Nelle fasi conclusive del calciomercato, la Juventus ha esplorato la possibilità di portare a Torino l’attaccante Jean-Philippe Mateta. L’interesse per il giocatore del Crystal Palace si è però scontrato con una problematica che ha spinto la dirigenza bianconera a interrompere ogni discorso.

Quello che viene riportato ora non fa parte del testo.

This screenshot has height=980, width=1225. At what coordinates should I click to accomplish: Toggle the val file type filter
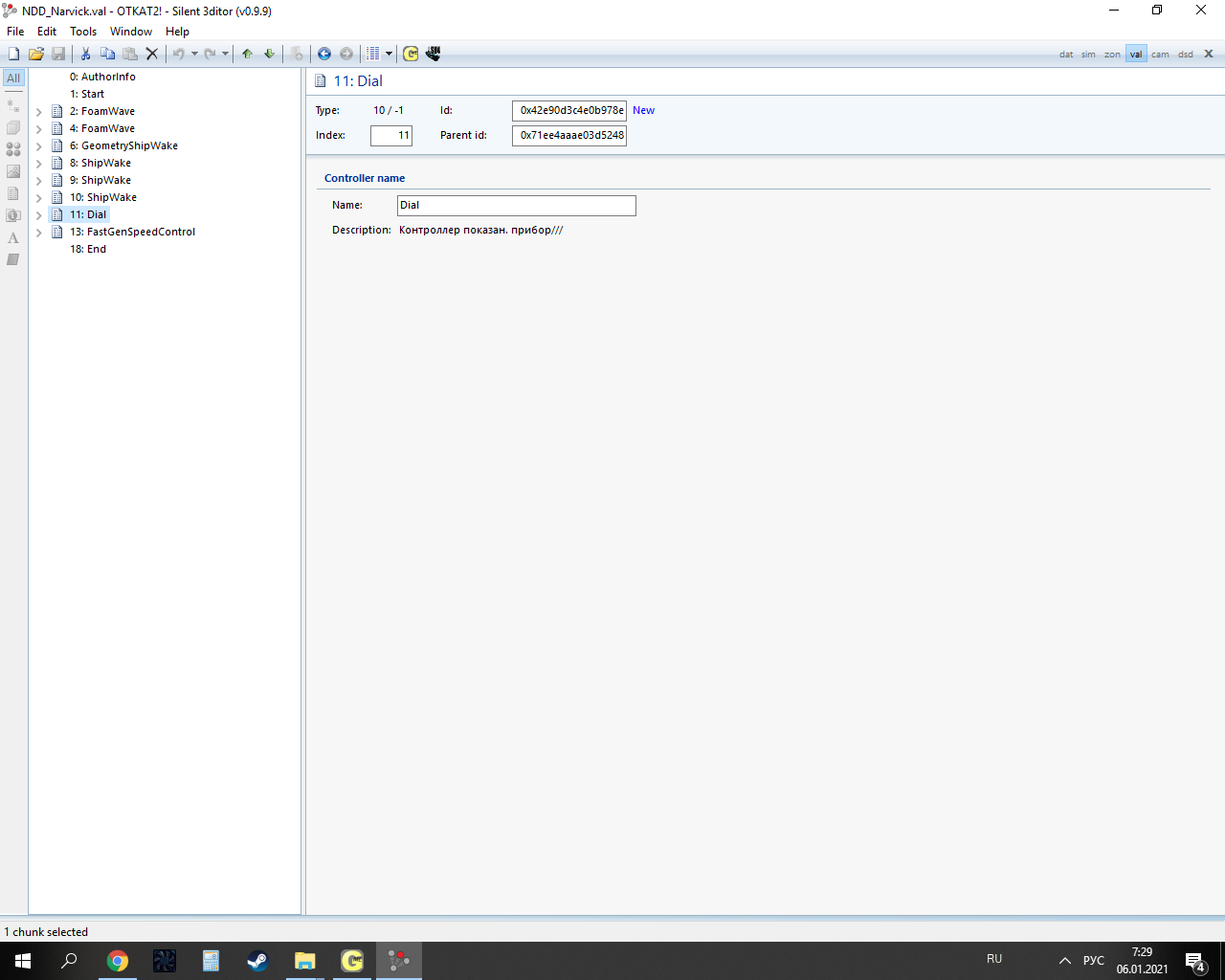(x=1136, y=55)
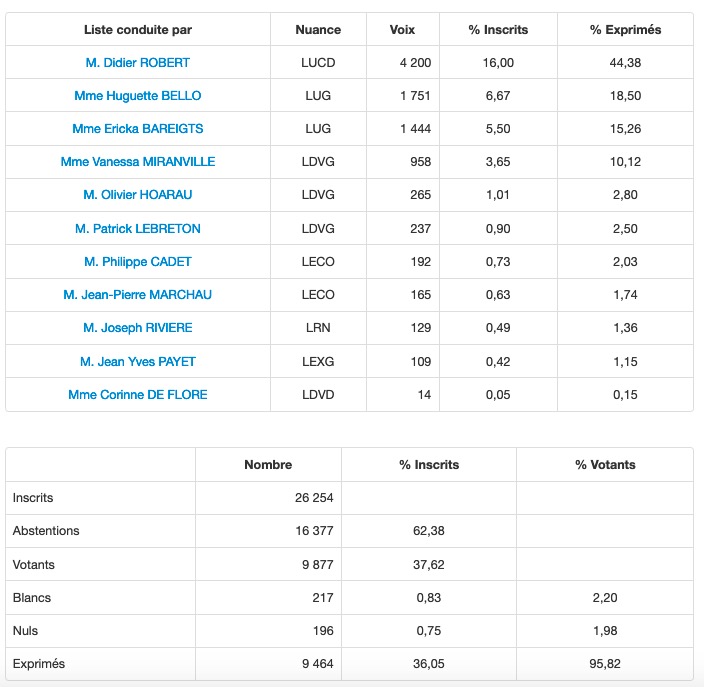Select the Abstentions row label
The width and height of the screenshot is (704, 687).
pos(46,531)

Il retroscena del mancato accordo
La Juventus aveva messo nel mirino Mateta da tempo, monitorando ancora di più la sua situazione dopo che anche il Milan aveva riscontrato delle difficoltà nella trattativa. L’ostacolo decisivo, tuttavia, è emerso dalle condizioni fisiche del giocatore. Secondo le informazioni raccolte, l’attaccante avrebbe un problema al ginocchio che potrebbe richiedere un intervento chirurgico. Di fronte a questo rischio, la società bianconera ha deciso di non procedere con l’affondo, ritenendo l’operazione troppo incerta. L’unica condizione che avrebbe potuto riaprire il dialogo sarebbe stata un’apertura del Crystal Palace alla formula del prestito, una soluzione che avrebbe permesso alla Juventus di valutare il giocatore senza assumersi i rischi legati a un acquisto a titolo definitivo, ma questa ipotesi non si è concretizzata.